Mme Prass : Merci, M. le Président. Nous sommes... Oh! excusez-moi. Nous sommes déjà rendus au triste anniversaire, il y a plus de cinq ans, du décès de la fillette de Granby dans des circonstances tragiques. Après ce drame qui a bouleversé le Québec, une commission spéciale présidée par Régine Laurent et composée d'experts a déposé un rapport avec 65 recommandations ayant pour but d'éviter ce genre de tragédie dans le futur.

Donc, le projet de loi n° 37, loi sur la commission... le commissaire au bien-être et aux droits des enfants, est une étape cruciale dans l'engagement de notre société envers la protection et la bienveillance de nos enfants. Il est temps que ce gouvernement prenne des mesures concrètes pour assurer leur sécurité et leur épanouissement. Il n'y a rien de plus précieux, dans notre société, que nos jeunes, et c'est un devoir à nous tous de les protéger et s'assurer qu'ils ont tous les moyens et tous les outils pour s'épanouir, pour vivre en sécurité, pour vivre une vie sans contrainte.

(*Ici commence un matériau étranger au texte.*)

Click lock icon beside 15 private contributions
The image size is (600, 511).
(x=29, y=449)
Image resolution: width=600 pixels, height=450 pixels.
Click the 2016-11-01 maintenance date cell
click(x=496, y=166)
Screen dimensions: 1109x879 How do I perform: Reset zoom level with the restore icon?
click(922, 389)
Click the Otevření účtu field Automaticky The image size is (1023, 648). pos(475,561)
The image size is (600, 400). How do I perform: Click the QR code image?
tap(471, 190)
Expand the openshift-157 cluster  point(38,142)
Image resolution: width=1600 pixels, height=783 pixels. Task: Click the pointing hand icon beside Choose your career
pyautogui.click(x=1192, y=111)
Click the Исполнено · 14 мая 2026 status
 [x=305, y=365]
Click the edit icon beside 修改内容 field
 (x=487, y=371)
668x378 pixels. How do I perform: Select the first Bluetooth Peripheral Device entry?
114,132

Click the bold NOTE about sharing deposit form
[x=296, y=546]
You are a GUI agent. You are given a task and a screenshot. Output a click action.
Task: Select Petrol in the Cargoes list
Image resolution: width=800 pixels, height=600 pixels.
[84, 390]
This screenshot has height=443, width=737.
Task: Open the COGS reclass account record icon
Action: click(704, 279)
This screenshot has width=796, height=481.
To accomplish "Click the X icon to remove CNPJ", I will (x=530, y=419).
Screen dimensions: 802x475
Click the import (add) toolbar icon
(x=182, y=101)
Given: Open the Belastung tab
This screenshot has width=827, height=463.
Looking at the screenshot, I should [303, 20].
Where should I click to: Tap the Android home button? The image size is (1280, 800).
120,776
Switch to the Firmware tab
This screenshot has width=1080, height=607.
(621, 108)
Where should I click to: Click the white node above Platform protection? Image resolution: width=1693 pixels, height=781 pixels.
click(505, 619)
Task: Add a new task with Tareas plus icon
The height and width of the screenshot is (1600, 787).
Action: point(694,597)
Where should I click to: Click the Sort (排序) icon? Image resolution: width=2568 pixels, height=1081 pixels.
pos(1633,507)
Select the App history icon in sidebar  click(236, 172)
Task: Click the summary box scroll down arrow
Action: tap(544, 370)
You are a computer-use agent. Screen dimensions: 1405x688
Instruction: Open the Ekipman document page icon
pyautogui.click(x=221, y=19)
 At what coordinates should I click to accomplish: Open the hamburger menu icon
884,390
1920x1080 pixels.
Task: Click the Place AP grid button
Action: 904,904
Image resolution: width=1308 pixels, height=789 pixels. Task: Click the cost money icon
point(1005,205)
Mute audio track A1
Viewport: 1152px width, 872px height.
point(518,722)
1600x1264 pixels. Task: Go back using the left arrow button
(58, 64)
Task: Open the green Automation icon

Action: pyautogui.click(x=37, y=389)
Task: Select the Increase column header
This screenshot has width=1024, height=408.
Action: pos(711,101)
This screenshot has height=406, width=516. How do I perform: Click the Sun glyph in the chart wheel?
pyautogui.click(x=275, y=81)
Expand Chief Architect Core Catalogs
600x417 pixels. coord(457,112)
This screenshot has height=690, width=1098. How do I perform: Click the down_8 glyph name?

Ça fait déjà presque trois ans depuis que le rapport de la commission Laurent a été déposé avec plus de 60 recommandations, et d'ailleurs il est décevant de voir qu'avec tout le temps que le gouvernement a eu depuis le dépôt du rapport, si peu de ses recommandations sont... ont été comprises dans le projet de loi.

Lors des travaux en commission, nous avons discuté des jeunes de la DPJ, mais il ne faut pas oublier d'autres populations d'enfants vulnérables. Le projet de loi n° 37 doit reposer sur une idée fondamentale : que chaque enfant a le droit de grandir dans un environnement sûr et propice à son développement. Malheureusement, de nombreux enfants, au Québec, font face à des situations difficiles telles que la négligence, la violence ou l'exploitation. En créant un commissaire au bien-être des enfants, nous nous donnons les moyens de mieux protéger nos enfants et de leur offrir les meilleures chances de réussite. Le rôle du commissaire au bien-être des enfants sera essentiel dans la mise en oeuvre de cette loi. Il devra être chargé de surveiller et d'évaluer le système de protection de l'enfance, d'assurer un suivi des cas d'abus ou de négligence et de faire des analyses et des recommandations pour améliorer les politiques et les pratiques en matière de protection de l'enfance.

Le Vice-Président (M. Lévesque) : Pardonnez-moi, Mme la députée de D'Arcy-McGee, à cette étape-ci je dois vous demander si vous avez complété votre intervention.

Mme Prass : ...compléterai demain. Merci.

Le Vice-Président (M. Lévesque) : Alors, bien sûr, ce sera... lorsque le débat sur ce projet de loi reprendra, vous pourrez compléter votre intervention.

Ajournement

Et, compte tenu de l'heure, les travaux sont ajournés à demain, jeudi 23 mai 2024, à 9 h 40. Alors, bon appétit à tous.